#### STATED TASK:
Switch "Select" to "Choose" in the records from the line with "Open the 超级诊断脱机" up to and including the line with "Instruction: Select the", and give back only those lines with everything else unchanged.

#### RECORD EXCERPTS:
+++++

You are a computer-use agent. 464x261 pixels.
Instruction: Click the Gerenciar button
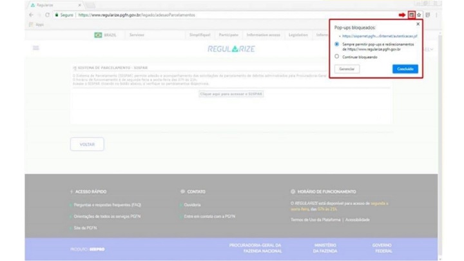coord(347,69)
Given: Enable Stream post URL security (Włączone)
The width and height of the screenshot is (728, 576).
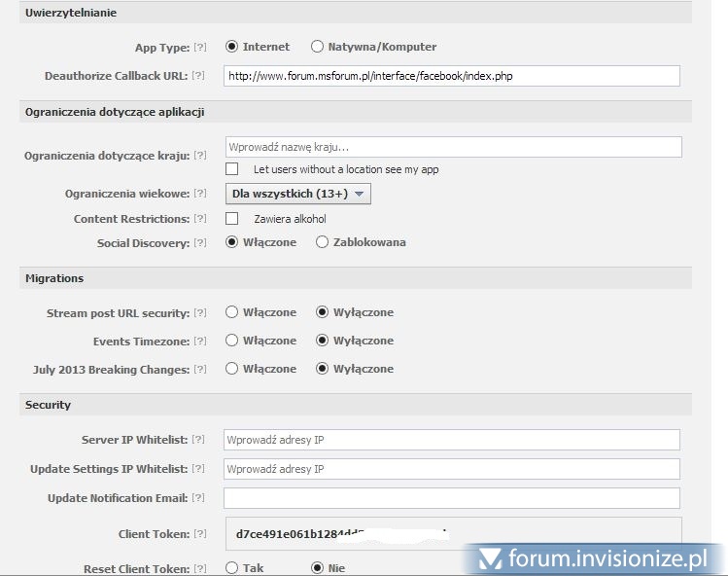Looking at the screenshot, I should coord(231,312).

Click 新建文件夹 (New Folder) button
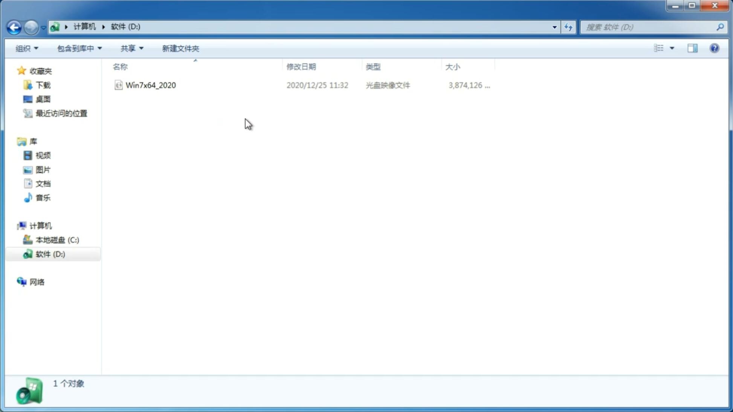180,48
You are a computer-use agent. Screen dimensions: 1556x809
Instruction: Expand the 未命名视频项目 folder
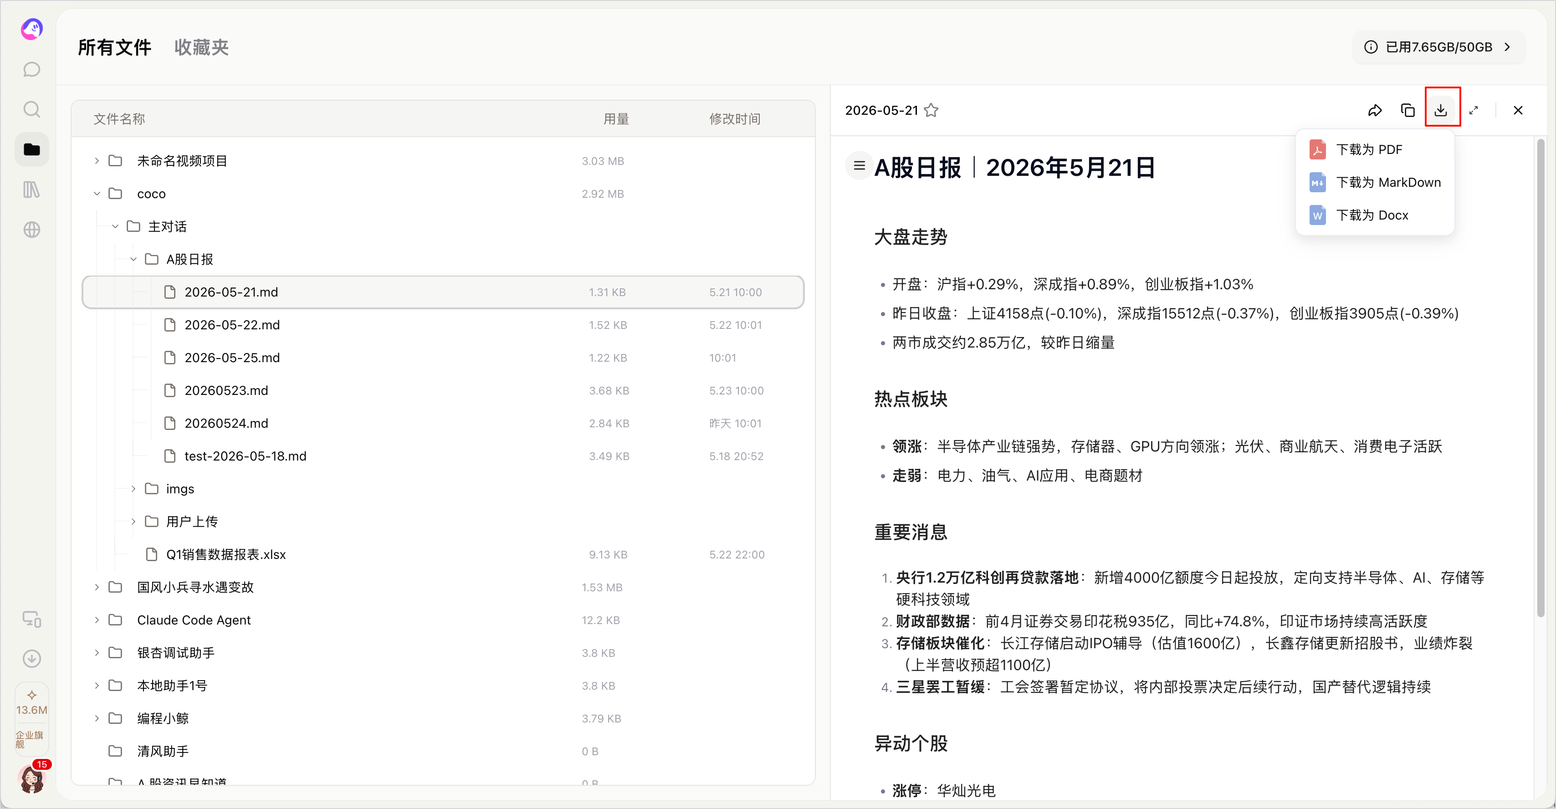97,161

+++++

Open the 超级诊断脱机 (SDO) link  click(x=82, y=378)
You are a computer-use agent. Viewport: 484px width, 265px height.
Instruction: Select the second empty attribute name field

+++++

#### TASK OUTPUT:
Open the 超级诊断脱机 (SDO) link  click(x=82, y=378)
You are a computer-use agent. Viewport: 484px width, 265px height.
Instruction: Choose the second empty attribute name field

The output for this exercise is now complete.